Ce fut chose faite début mai, explique l’élu avec soulagement. Une généraliste, puis une seconde, acceptent toutes deux d’occuper à mi-temps le cabinet fraîchement équipé par la commune à hauteur de 7 000 euros. "La première habite à proximité, c’était idéal pour elle. Elle exerçait déjà la moitié du temps en Seine-Saint-Denis mais pouvait faire un à deux jours par semaine. Elle a rencontré lors du week-end de la Pentecôte l’autre médecin qui a le même profil et elles se sont tout de suite très bien entendues et mises d’accord pour assurer quasiment toute la semaine à elles deux."

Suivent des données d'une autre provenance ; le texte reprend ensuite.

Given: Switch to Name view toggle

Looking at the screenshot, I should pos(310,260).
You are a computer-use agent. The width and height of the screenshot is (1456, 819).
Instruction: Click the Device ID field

Par la suite, Dominique Toscani entre en contact avec trois autres généralistes, intéressés par s’installer en cabinet regroupé sur la commune. "Nous avions des locaux vacants suite au déménagement des infirmières dans le pôle de santé. Nous leur réservons pour lorsqu’ils seront prêts à s’installer, car ces médecins sont en train de terminer leurs études où sont déjà engagés quelque part pour quelques mois", ajoute-t-il. Problème réglé ? Presque… 

Cohabitation refusée

Au début de l’été, la première généraliste prête à poser ses affaires dans le cabinet flambant neuf du pôle de santé s’est vu refuser son installation par le Conseil départemental de l’Ordre des médecins de l’Oise. "D'après un rapport récent de juin 2023 sur les dérives de pratiques non conventionnelles, la sophrologie et la psychanalyse n'étant pas assujetties aux professions médicales et ne peuvent donc exercer conjointement avec votre activité y compris avec des salles d'attente séparées", précise le courriel qui lui a été adressé par le CDOM, cité par France 3. Comprendre : les professions conventionnées ne peuvent pas devenir voisines de palier des professions non conventionnées. 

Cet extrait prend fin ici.